The third day is Panchami. “The food typically eaten includes udda methi (a curry made with urad dal and fenugreek) of ambade; alsande tondak; khatkhatem; kakdi salad – a paste of tamarind, coconut and chillies added to finely cut cucumbers and topped with roasted groundnut powder,” says Usgaonkar.



In her e-book dedicated to Ganesh Chaturthi recipes, Neelam Dutta of Ranchikood-The Goan Kitchen writes, “Thanksgiving is integrated in the Ganesh Chaturthi festival celebrations – various rituals are performed to give thanks for the food we eat and acknowledge/be aware/connect to the food source. Rice is a major component of Goa’s staple diet.

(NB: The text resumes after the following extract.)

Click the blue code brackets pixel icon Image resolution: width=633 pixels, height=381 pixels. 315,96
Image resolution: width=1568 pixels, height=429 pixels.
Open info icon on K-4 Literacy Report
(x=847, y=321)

On Panchami, a few of the new paddy strands (called Nave) are worshipped in a ritual called Navyachi Puja. Rice pudding or navyacho pyes with a few unprocessed rice seeds are offered to god.”


Another sweet dish is sanna, an idli-like steamed snack of rice with urad dal, eaten by dipping it in a ross of coconut milk and jaggery. Traditionally, these are cooked in jackfruit leaves shaped into cones.

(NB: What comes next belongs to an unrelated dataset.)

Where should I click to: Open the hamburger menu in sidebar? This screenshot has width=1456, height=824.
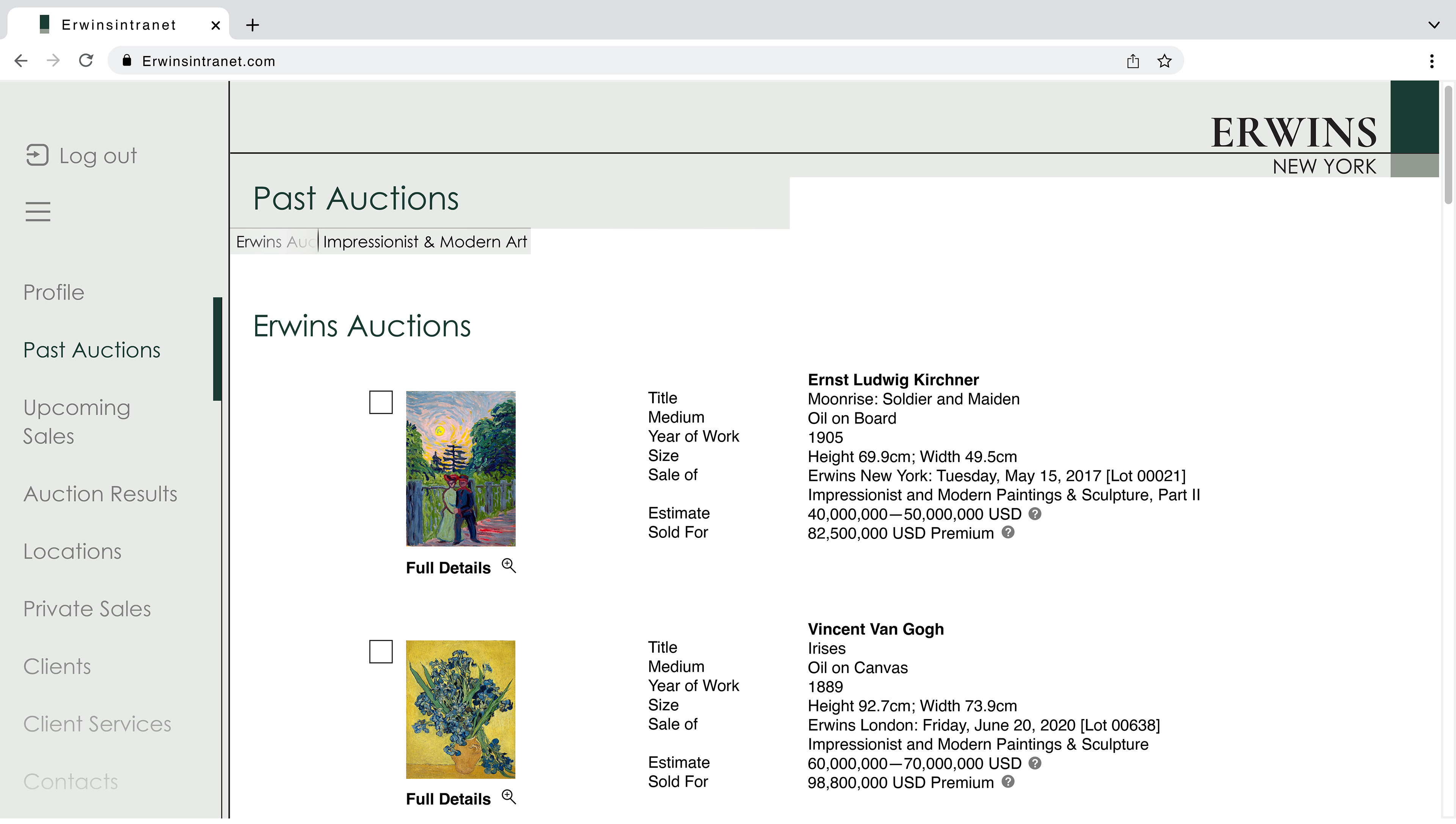point(38,211)
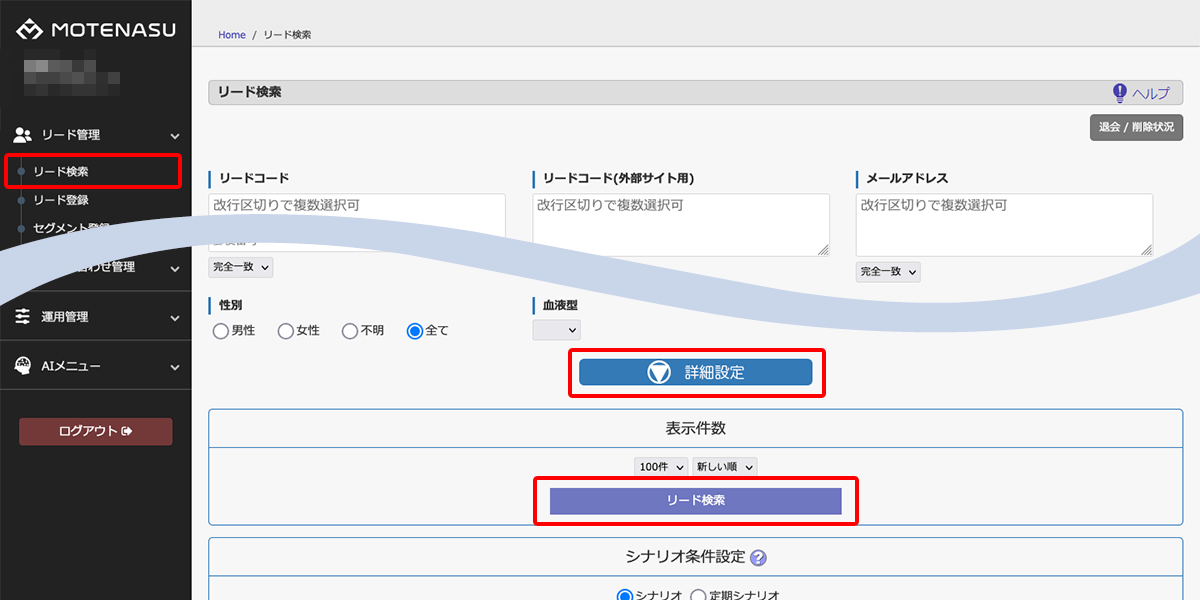Click the Help lightbulb icon
The image size is (1200, 600).
[x=1120, y=93]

The staple on all three days is varan – tur dal with coconut, toye – dal heavily flavoured with ginger, saar – a rasam-like concoction made with tomato and coconut milk or the leftover liquid from boiling lentils, and sol kadhi. “Vegetables like suran (elephant yam), breadfruit, raw banana, pumpkin buds are sometimes coated in rava and fried, called fodi,” says Shankhwalkar, who has been documenting traditional Goan recipes learned from her mother and her mother-in-law since 2003.

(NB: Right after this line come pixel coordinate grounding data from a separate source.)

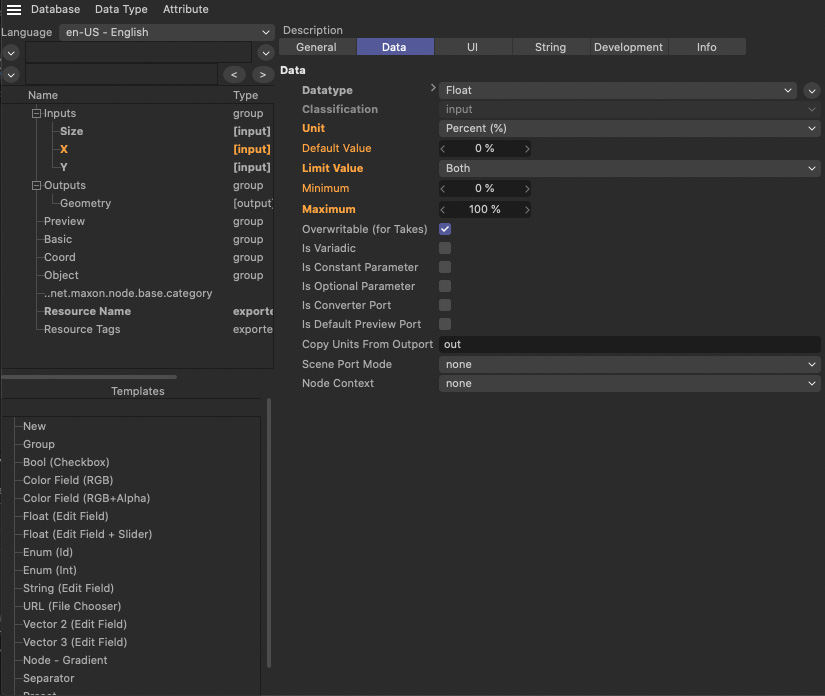Image resolution: width=825 pixels, height=696 pixels.
Task: Open the hamburger menu icon
Action: click(x=14, y=10)
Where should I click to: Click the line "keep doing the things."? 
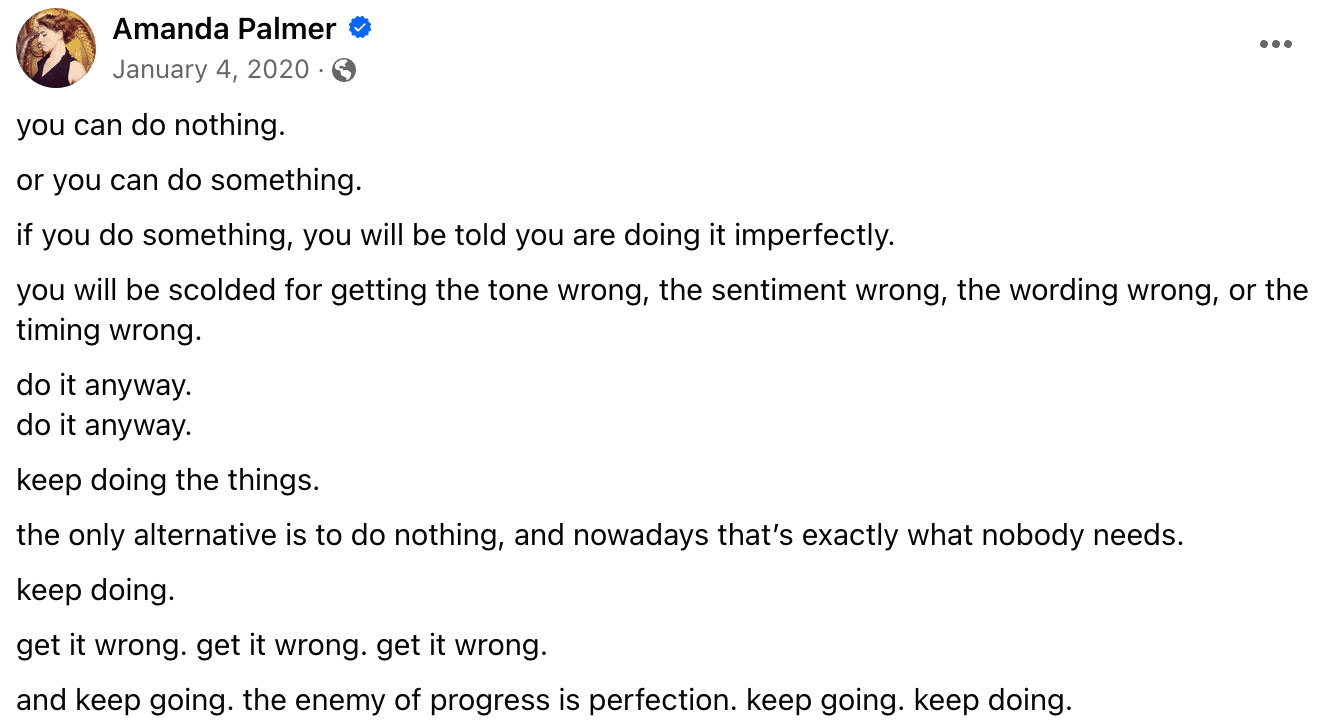(x=168, y=481)
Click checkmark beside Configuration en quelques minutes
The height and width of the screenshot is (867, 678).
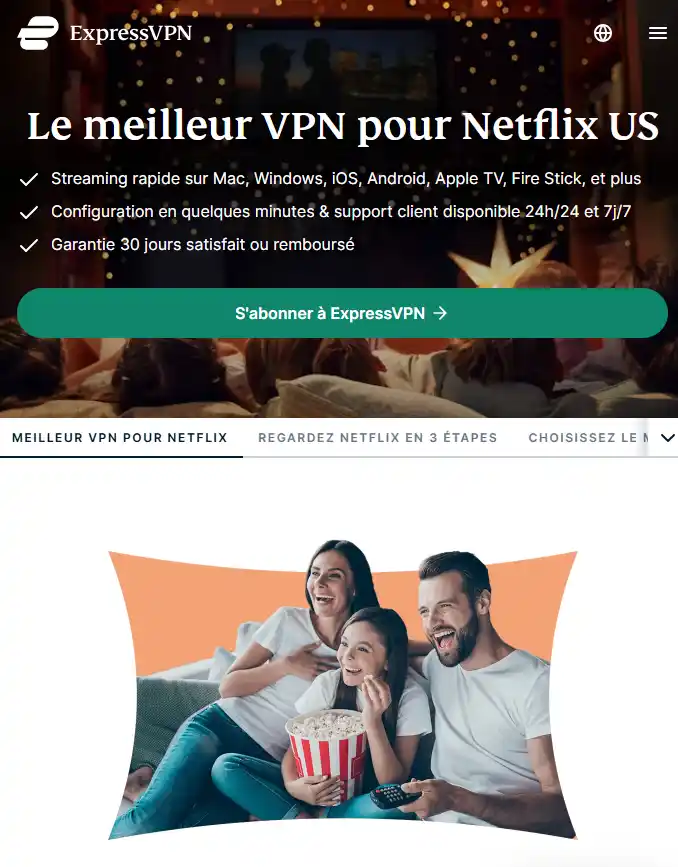coord(29,212)
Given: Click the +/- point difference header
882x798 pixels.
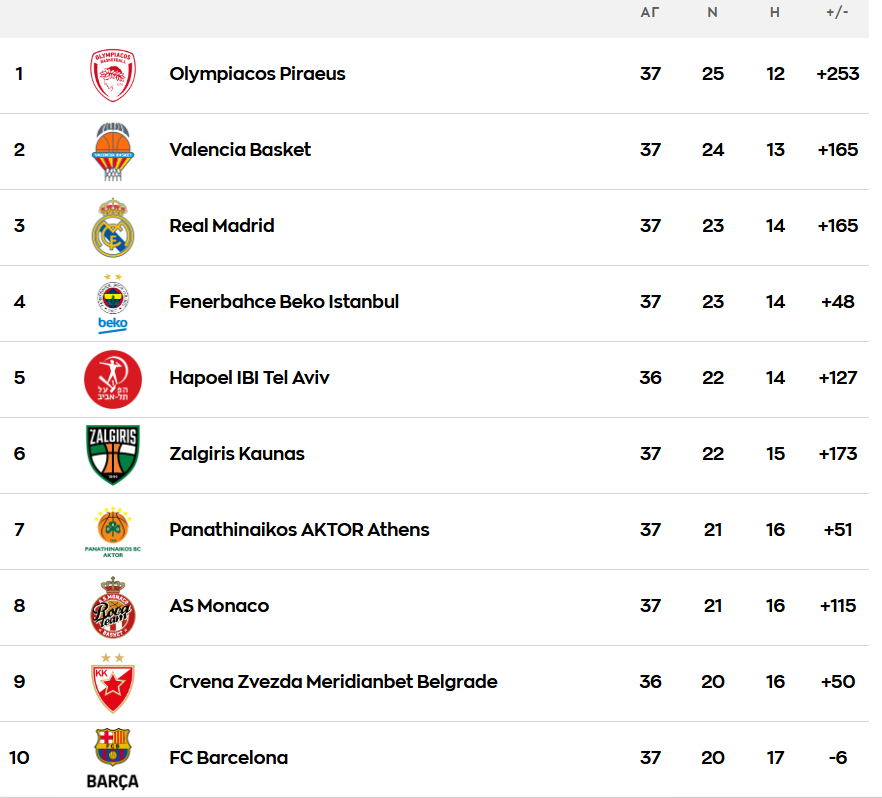Looking at the screenshot, I should click(837, 13).
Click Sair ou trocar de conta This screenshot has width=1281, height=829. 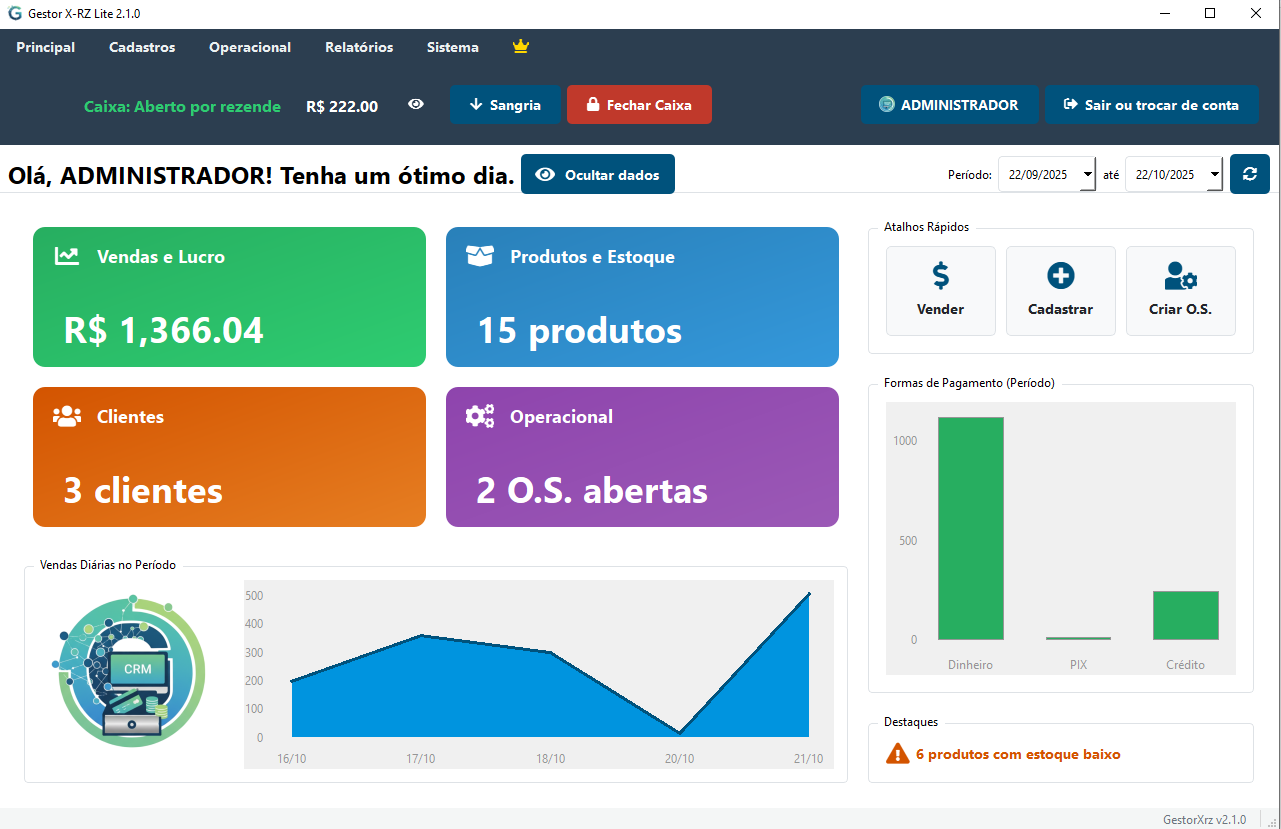click(x=1151, y=105)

Bowl of thin gravy with tomatoes
Tomato saar is a cooked on all three chovoth days. Credit Shubhra Shankwalkar

Kheer, with tapioca or sheviya (vermicelli), is sometimes made as a sweet dish. There’s also fenori (chiroti), a deep-fried crispy layered pastry dusted with sugar. All snacks, collectively called faral, are typically homemade.


Seasonal produce

Vegetables and fruit star in another important aspect of the celebration. The matoli is a wooden awning decorated with seasonal biodiversity like wildflowers, leaves, medicinal herbs, fruit and vegetables. “Matoli showcases the yield of your garden plus forest yield: coconut leaves, chikoo, bananas, ambade, pomelo, mango leaves, and coconuts in four corners. There are many reasons for the practice – invoking the blessings of god on this produce, encouraging the growth of these fruits, vegetables and flowers and highlighting the diversity of the region,” says Usgaonkar. The different leaves called patri are tied in bunches and hung. A bundle of blades of grass called dudhva/durva also forms part of the puja, as do betel leaves and betelnuts.


A prepared matoli showcases the bounty of the region, with fruits, herbs, and vegetables. Credit Purnima Usgaonkar

Every home has a different kind of matoli, whose contents are picked up individually by families or from special matoli markets in Margao and Banastarim. "Our matoli usually has kandla and karmala (wild plants), katro (arecanut bundle), ghosali, lady finger, tavshi (cucumber), bananas, apples, pomegranate, mogem, and pomelo,” says Raicar. “On the day of visarjan, the fruits are included in the prasad given to people, called donem, and the vegetables get distributed among the family.”


As is expected from a festival that includes a lot of food, even the prasad is delicious. Besides donem, there’s paanch khadya, a mixture of coconut, jaggery, roasted moong dal, elaichi powder, cashew nuts, cardamom; and paanch khaje, which are modaks shaped into different forms.



Unlike Mumbai and Pune, Ganesha Chaturthi celebrations in Goa are largely focussed on family. It’s a family get-together, and the celebrations include feasting, prayer, devotion and tasteful entertainment. An integral part of the chovoth celebrations is the sense of community. Non Hindus will visit different people’s houses to wish them, admire their matoli, and get fed. It is a well-known fact that no one leaves a Hindu home during chovoth, hungry. If not asked to stay for a meal, visitors are fed snacks like chakli, shankarpali, shev, chivda, rava ladoo and pityache ladoo. Often, people will send tiffins of neuris, modaks, chonyacho ross, and bhajis to elderly neighbours who cannot visit.


Chovoth, which celebrates a god who likes to eat, is fittingly a festival of culinary diversity.